Nous avons aussi un public
américain, et des médias grand public, qui ne remettent jamais en cause les
prémisses d’un grand projet de dépenses en « infrastructures »
destiné à relancer notre économie en déclin. Si vous leur demandez ce qu’ils
y perçoivent, ils vous répondront qu’ils en espèrent de nouvelles routes, de
nouveaux ponts, tunnels et aéroports. Certains suspectent, et ils ont raison,
que nous ne disposons pas de l’argent nécessaire – ou qu’il puisse seulement
être rassemblé par toujours plus de fraudes comptables (d’emprunts
supplémentaires à l’avenir). Mais dans l’ensemble, une majorité des adultes
de ce pays, quel que soit leur penchant politique, pensent que nous devrions
nous lancer dans une orgie de dépenses, et que ce serait une bonne chose.
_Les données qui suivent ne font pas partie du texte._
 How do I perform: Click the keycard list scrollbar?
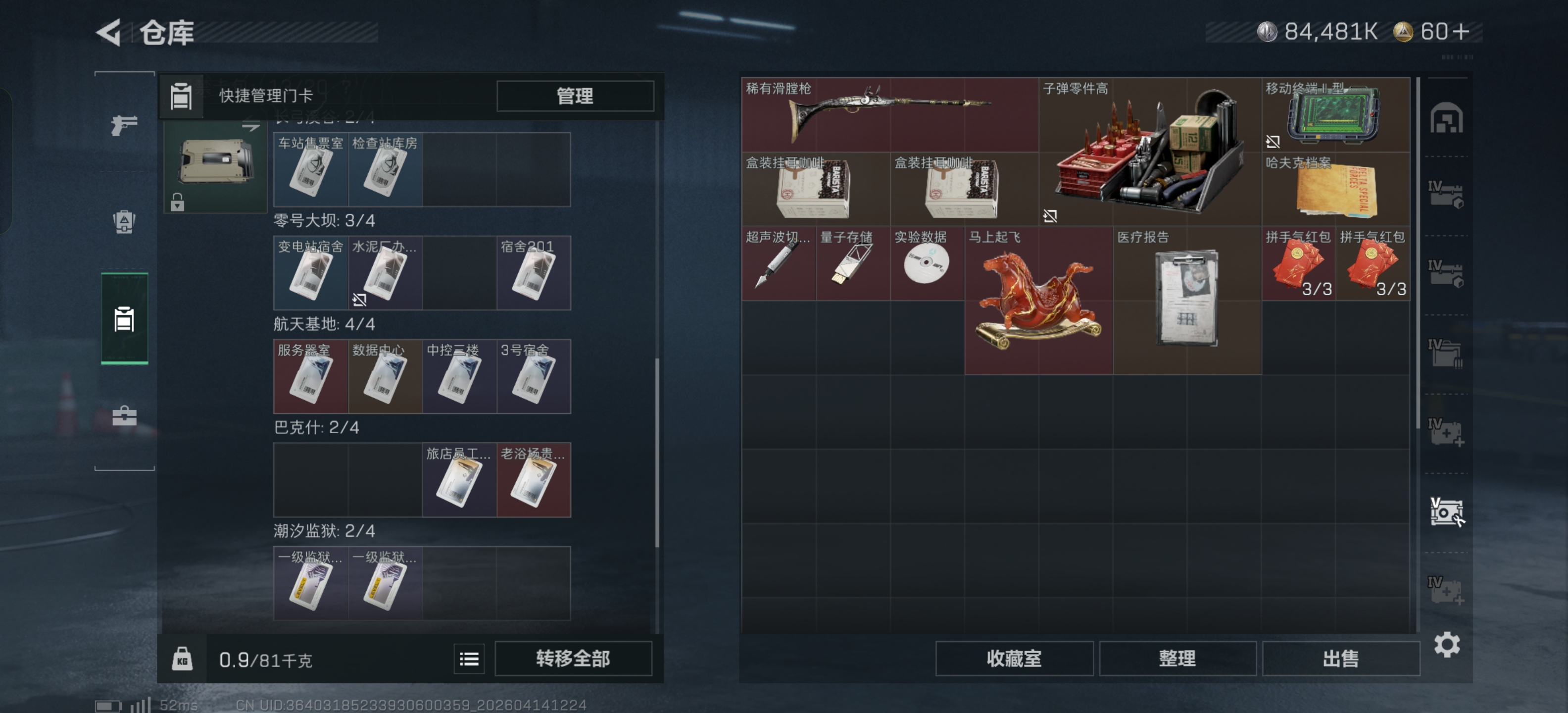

Et à quoi servirait ce renouveau
des infrastructures nationales ? A promouvoir un mode de vie sans
avenir. Une matrice de dépendance extrême à une automobilisation de masse qui
n’a aucune chance de perdurer ne serait-ce qu’une décennie supplémentaire. Toujours
plus de WalMarts, de Targets, de Taco Bells, et autres accoutrements de notre
mode d’existence en constante zombification. Ne devrait-il pas être évident,
même aux yeux de ceux qui ne comprennent pas le dilemme de l’énergie
pétrolière, que rien ne peut plus être fait ?
Il n’est pas difficile de
décrire notre monde en suspens, comme je l’ai moi-même fait dans mes livres. Notre
destin est évident, que nous l’acceptions ou non. Tout ce que nous pouvons
encore faire, c’est rendre la transition plus facile en nous attelant à la
tâche.
L’Histoire est impitoyable. A l’heure
d’aujourd’hui, la dynamique que je décris ici nous propulse vers une
reconnaissance difficile, qui se manifestera peut-être dès le printemps en
raison de l’inaptitude politique de Trump et de l’antipathie de ses
adversaires, et nous laissera au cœur d’un tourbillon constitutionnel au
moment même où le système financier commencera à se défaire. Attendez-vous à
ce que les débats sur le plafond de la dette et une nouvelle hausse de ses
taux d’intérêt par la Fed suffisent à le faire trébucher. Et même à ce
moment-là, nous ne serons pas arrivés au bout de nos tribulations, parce que
le Deep State se sera mis à blâmer la Russie, la Chine ou le Mexique pour
tous les problèmes qui nous accablent.